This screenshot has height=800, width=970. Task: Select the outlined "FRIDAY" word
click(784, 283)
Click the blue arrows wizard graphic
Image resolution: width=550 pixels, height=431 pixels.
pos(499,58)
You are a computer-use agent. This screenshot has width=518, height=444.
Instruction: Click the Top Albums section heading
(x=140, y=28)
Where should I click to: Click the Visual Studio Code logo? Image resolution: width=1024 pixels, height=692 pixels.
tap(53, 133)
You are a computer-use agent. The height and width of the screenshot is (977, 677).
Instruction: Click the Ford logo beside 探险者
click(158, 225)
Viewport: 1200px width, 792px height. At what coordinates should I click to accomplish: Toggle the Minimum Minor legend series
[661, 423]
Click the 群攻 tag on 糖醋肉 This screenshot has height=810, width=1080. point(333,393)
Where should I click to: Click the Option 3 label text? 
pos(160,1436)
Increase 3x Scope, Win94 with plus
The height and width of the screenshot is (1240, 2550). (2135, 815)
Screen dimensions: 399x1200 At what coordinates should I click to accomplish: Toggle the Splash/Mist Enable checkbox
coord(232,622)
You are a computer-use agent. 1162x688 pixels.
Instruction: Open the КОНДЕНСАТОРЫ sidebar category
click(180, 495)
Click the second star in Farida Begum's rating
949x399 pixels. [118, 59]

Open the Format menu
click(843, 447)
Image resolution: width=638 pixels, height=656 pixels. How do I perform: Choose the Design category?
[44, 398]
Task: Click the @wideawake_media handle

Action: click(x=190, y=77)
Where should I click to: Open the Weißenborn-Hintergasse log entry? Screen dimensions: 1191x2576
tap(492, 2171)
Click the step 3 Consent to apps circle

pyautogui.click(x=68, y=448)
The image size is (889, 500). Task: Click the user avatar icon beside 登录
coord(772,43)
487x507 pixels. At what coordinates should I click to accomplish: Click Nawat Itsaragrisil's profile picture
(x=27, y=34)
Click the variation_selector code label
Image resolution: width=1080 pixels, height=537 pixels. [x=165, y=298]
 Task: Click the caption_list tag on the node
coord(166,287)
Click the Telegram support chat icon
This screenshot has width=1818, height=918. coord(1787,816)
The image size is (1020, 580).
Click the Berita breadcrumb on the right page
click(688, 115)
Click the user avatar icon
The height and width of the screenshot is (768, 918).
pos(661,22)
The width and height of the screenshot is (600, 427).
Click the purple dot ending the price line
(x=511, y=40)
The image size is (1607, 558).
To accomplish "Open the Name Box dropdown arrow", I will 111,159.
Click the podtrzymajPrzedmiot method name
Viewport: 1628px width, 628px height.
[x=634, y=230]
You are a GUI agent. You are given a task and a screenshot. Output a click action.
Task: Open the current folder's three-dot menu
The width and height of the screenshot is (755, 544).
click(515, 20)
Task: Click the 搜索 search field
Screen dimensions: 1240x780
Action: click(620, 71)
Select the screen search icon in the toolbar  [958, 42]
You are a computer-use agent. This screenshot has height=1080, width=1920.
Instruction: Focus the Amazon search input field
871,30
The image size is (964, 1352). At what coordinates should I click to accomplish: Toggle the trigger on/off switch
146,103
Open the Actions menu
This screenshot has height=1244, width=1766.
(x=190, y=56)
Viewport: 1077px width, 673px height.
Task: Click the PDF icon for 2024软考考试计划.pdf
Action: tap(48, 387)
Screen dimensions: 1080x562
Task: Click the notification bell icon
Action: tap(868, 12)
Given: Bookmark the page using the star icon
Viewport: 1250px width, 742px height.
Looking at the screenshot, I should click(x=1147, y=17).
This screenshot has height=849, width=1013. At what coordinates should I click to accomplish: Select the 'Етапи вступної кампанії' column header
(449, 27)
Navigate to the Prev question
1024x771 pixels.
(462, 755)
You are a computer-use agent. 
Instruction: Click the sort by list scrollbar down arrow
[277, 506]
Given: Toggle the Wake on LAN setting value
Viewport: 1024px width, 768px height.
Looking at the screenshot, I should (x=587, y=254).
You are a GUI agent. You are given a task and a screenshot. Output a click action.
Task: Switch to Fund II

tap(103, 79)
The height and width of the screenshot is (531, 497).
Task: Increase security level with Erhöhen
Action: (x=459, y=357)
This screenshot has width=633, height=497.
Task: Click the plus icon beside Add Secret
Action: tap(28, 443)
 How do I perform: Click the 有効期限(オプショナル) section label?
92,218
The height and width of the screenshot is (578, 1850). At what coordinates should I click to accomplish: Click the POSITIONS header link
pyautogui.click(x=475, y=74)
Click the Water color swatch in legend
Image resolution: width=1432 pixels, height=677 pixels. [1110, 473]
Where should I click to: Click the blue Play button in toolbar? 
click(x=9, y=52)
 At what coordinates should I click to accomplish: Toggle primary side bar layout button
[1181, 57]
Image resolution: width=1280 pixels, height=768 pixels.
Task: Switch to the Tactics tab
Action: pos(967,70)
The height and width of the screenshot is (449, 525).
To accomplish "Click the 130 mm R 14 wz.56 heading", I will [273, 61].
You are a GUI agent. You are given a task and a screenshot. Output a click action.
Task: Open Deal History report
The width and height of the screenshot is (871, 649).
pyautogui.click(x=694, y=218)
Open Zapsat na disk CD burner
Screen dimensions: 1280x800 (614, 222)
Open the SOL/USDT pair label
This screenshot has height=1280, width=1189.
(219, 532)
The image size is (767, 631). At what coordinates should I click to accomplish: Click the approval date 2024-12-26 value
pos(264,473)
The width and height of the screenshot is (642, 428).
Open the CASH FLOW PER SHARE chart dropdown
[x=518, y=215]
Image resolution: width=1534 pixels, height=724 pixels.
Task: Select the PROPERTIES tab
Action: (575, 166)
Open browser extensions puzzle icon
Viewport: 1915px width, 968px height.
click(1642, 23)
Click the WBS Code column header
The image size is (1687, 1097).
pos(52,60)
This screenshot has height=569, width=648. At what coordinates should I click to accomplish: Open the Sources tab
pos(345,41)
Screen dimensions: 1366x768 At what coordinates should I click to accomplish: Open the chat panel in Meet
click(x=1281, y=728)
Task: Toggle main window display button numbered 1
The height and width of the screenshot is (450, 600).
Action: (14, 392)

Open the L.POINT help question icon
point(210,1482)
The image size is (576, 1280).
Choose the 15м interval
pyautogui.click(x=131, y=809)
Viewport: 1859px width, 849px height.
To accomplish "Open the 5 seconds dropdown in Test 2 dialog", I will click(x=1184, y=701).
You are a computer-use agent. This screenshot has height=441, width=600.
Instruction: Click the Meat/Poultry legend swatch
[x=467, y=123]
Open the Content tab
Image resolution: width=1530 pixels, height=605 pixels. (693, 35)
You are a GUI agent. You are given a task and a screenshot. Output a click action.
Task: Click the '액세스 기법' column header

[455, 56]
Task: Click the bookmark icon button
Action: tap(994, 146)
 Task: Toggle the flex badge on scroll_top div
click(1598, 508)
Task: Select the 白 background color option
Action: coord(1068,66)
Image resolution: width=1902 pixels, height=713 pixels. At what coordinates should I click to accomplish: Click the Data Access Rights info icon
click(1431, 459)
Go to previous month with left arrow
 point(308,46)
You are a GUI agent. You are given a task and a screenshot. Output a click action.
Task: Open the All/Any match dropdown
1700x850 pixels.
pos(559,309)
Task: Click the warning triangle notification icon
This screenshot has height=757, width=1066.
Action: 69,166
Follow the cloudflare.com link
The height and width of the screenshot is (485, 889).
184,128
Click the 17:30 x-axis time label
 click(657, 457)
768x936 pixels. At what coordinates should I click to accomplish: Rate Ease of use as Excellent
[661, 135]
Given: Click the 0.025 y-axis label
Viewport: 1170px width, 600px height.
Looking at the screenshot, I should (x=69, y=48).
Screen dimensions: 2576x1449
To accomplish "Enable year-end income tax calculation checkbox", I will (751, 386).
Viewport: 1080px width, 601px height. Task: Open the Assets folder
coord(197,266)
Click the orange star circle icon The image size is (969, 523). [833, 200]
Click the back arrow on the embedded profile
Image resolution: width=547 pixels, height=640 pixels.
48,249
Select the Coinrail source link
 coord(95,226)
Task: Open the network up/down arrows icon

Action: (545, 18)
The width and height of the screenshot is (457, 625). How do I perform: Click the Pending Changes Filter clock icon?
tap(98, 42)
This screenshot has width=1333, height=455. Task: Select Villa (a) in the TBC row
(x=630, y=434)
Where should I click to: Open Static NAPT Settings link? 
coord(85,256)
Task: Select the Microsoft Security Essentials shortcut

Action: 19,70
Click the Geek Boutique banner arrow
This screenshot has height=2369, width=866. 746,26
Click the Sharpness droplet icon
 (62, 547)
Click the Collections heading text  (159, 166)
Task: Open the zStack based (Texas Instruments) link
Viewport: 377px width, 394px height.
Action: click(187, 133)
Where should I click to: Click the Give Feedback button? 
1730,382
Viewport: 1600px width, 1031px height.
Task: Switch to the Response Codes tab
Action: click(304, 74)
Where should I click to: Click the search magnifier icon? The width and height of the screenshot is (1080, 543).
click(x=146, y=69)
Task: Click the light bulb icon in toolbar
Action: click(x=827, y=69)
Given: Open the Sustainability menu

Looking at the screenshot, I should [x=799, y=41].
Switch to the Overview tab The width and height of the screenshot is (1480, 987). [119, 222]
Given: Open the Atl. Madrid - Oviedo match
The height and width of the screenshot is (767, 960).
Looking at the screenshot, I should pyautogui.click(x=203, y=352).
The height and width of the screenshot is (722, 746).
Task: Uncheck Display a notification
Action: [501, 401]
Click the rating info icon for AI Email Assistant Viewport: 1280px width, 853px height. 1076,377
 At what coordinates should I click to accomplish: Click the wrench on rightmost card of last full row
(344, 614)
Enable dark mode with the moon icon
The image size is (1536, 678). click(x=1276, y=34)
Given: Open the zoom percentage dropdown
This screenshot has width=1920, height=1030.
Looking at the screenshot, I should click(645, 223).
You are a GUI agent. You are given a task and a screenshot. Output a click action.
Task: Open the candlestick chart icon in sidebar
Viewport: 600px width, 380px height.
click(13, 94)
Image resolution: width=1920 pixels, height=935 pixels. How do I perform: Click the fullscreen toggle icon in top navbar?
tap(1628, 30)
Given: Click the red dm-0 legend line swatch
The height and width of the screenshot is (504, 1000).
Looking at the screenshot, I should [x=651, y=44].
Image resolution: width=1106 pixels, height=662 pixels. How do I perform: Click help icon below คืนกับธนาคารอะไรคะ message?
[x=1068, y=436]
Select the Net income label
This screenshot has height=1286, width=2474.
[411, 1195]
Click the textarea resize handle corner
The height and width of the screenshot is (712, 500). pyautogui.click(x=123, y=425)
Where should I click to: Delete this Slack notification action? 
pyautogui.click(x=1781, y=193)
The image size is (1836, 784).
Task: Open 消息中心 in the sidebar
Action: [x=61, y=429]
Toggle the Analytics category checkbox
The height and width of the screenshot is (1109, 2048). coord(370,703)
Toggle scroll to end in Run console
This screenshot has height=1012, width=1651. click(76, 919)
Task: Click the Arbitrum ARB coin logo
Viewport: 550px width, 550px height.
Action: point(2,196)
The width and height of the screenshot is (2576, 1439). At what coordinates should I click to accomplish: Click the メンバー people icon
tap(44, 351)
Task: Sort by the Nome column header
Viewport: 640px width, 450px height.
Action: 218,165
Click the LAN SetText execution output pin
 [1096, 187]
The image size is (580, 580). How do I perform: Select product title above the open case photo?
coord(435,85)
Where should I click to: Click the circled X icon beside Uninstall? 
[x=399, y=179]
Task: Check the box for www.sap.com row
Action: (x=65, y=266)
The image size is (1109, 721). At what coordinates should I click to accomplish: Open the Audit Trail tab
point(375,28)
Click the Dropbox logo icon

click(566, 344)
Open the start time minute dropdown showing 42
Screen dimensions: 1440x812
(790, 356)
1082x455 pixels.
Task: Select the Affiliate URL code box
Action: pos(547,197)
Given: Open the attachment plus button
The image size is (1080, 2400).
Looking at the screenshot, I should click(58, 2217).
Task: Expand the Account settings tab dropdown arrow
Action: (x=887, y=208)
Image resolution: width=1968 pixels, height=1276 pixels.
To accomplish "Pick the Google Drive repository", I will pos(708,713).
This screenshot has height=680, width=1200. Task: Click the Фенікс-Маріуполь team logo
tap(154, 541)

#### WHAT THE TASK ASKS
Copy the items above word for word, beginning at the line that contains "Open the Content tab" and ending after the line that contains "Looking at the screenshot, I should (x=69, y=48).".

#### REPLY TO THE TASK
Open the Content tab
Image resolution: width=1530 pixels, height=605 pixels. (693, 35)
You are a GUI agent. You are given a task and a screenshot. Output a click action.
Task: Click the '액세스 기법' column header

[455, 56]
Task: Click the bookmark icon button
Action: tap(994, 146)
 Task: Toggle the flex badge on scroll_top div
click(1598, 508)
Task: Select the 白 background color option
Action: coord(1068,66)
Image resolution: width=1902 pixels, height=713 pixels. At what coordinates should I click to accomplish: Click the Data Access Rights info icon
click(1431, 459)
Go to previous month with left arrow
 point(308,46)
You are a GUI agent. You are given a task and a screenshot. Output a click action.
Task: Open the All/Any match dropdown
1700x850 pixels.
pos(559,309)
Task: Click the warning triangle notification icon
This screenshot has height=757, width=1066.
Action: 69,166
Follow the cloudflare.com link
The height and width of the screenshot is (485, 889).
184,128
Click the 17:30 x-axis time label
 click(657, 457)
768x936 pixels. At what coordinates should I click to accomplish: Rate Ease of use as Excellent
[661, 135]
Given: Click the 0.025 y-axis label
Viewport: 1170px width, 600px height.
Looking at the screenshot, I should (x=69, y=48).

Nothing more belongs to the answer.